If anyone has had any experiences along these lines I would appreciate your insights.
 
CRT's are usually done in conjunction with a permanent life insurance policy to replace the principle at death (school/charity gets the donation, beneficiaries get the life insurance, you get the deduction and income while alive, income helps pay the life insurance premium). If you don't plan on leaving the principle to anyone, that would be a different story.
 
From the donor's side, I think one purpose of a CRT is to remove the funds from your estate to reduce federal/state estate tax. You could probably also use it as an estate-planning tool to remove the estate from the grasp of potential beneficiaries or creditors, too. Not so easy for the unscrupulous to mess with your will documents when there's nothing left to divert except the cash flow.

From the charity's side, I think a CRT is designed to accustom the donor to giving their assets to the dear ol' alma mater. Sort of a gateway drug and a contact path to keep you breathlessly updated on the progress of every little campus project, just in case you feel the urge to give more.

Touring [-]Notre Dame University[/-] some colleges is an entertaining example. One set of donor's names will be on the building, a different set of names in the building's lobby, a third set in one of the building's labs or classrooms, and so on. USNA sells commemorative seats in its main auditorium and the sports stadium-- every single seat has a nameplate on it. You practically expect to see nameplates on the water fountains and the urinals, too.

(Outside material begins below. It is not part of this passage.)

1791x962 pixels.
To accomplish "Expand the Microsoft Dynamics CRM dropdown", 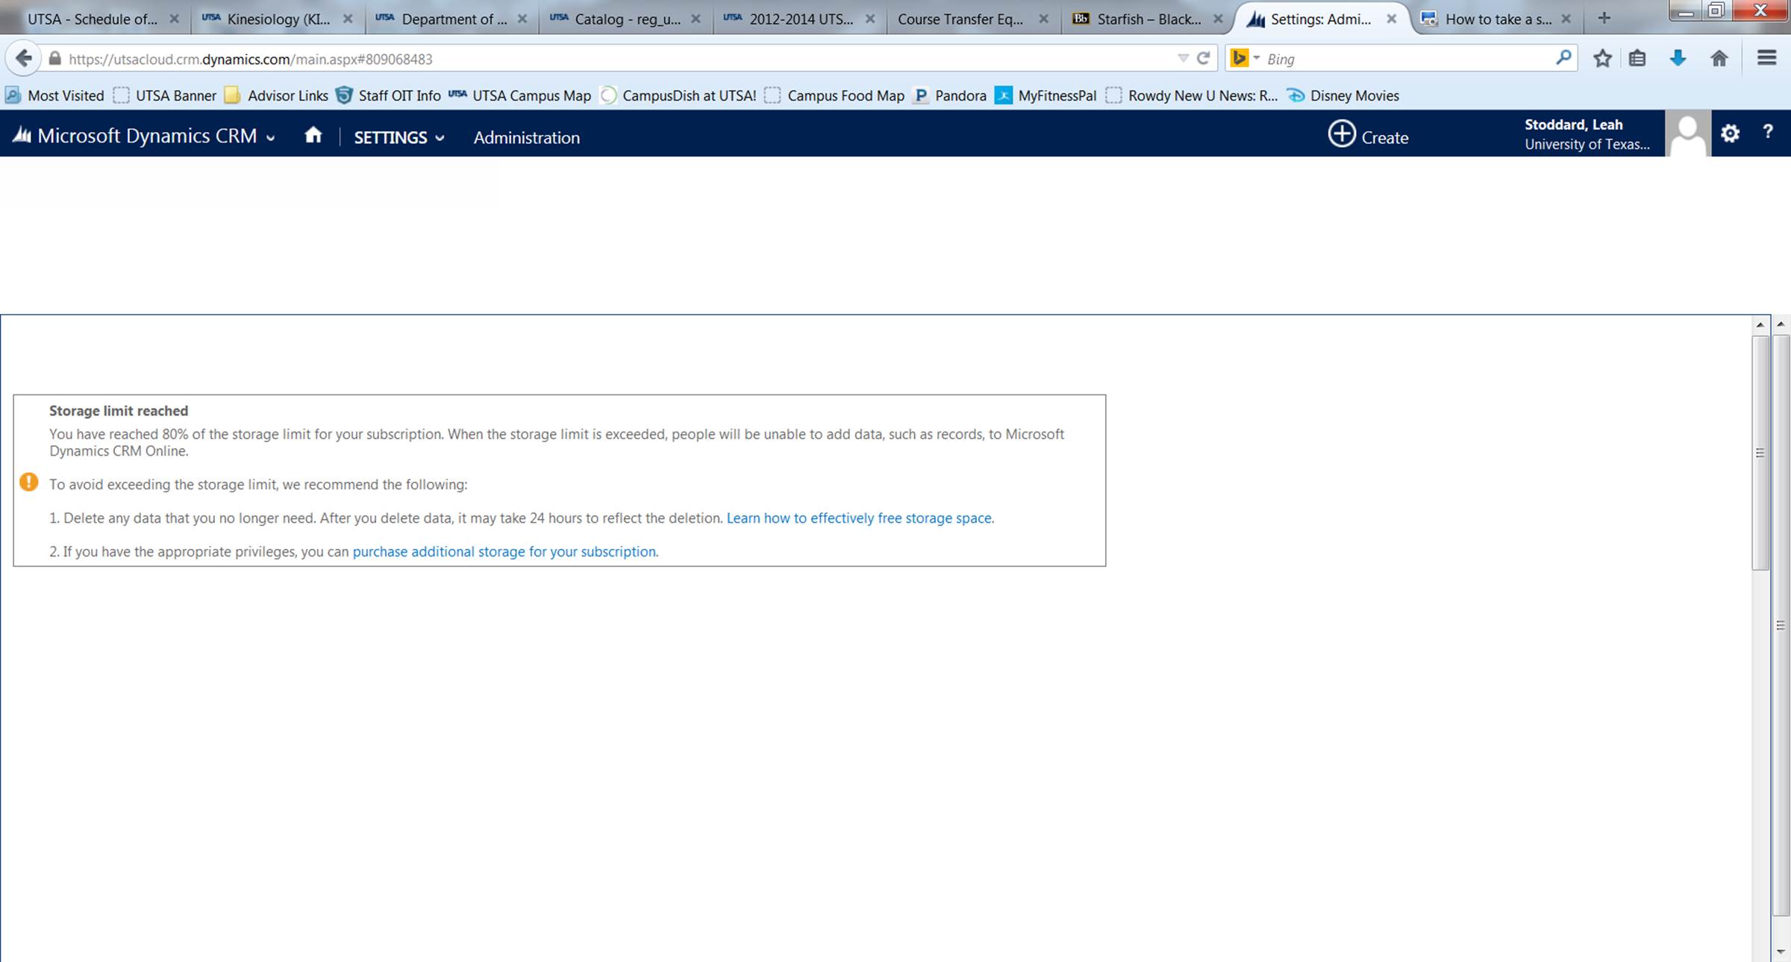I will 270,138.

After a few hours at Rice University I noticed a label plate and started paying more attention. Over the next four days, no matter where we went on the campus, nearly every tree was named for an alumni donor. Next time we're there I'm going to start checking the squirrels for tags...
 
From the donor's side, I think one purpose of a CRT is to remove the funds from your estate to reduce federal/state estate tax.

Agreed. My Variable Annuity will have some pretty onerous tax consequences when both I and my wife (as the beneficiary of that annuity) pass on if it hasn't already been annuitized or otherwise dealt with via a charitable dontation.

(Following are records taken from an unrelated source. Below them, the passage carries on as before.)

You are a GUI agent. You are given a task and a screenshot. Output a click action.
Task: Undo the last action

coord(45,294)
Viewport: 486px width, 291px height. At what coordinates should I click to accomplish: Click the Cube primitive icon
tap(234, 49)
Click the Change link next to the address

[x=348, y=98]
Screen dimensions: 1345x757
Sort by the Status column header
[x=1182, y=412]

From the charity's side, I think a CRT is designed to accustom the donor to giving their assets to the dear ol' alma mater. Sort of a gateway drug and a contact path to keep you breathlessly updated on the progress of every little campus project, just in case you feel the urge to give more.

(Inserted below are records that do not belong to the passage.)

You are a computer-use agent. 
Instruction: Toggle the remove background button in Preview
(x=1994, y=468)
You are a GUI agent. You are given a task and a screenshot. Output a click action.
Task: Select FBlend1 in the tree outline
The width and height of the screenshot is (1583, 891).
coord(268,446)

I look at it a little differently. I have been a regular contributor to my alma mater for many years, increasing the donations annually as circumstances permitted. I'm currently in the lowest category of the so-called "Leadership Donors." I will keep doing that but I thought that I might give them one big hit in conjunction with estate planning. I do have very strong (positive) feelings about my alma mater. I know what levels of giving get a building named after you and I am far, far from that level. A number of years ago the school had a capital campaign which occurred shortly after my mother died. (She was the second parent to die and at that point her modest estate passed to me, as an only child.) I gave the school the minimum they would accept for the capital campaign ($10K) paid over 5 years from my inheritance. That allowed me to name a study carrel in the library in honor of my parents. So it will be a long time before there is a "Friar1610 Hall." [/QUOTE]

[-]Notre Dame University[/-] some colleges is an entertaining example. One set of donor's names will be on the building, a different set of names in the building's lobby, a third set in one of the building's labs or classrooms, and so on. USNA sells commemorative seats in its main auditorium and the sports stadium-- every single seat has a nameplate on it. You practically expect to see nameplates on the water fountains and the urinals, too.

Couldn't do it for urinals at USNA, could they? Might displace the signal flags.
 
Couldn't do it for urinals at USNA, could they? Might displace the signal flags.
I think our local homeless, the hungry, the illiterate, and the disabled surfers need my charity dollars a lot more than my alma mater...

I think all of those organizations would love to have the fundraising services of any typical alumni association. I think the work/study sophomores would feel a lot better about their smiling&dialing hours, too.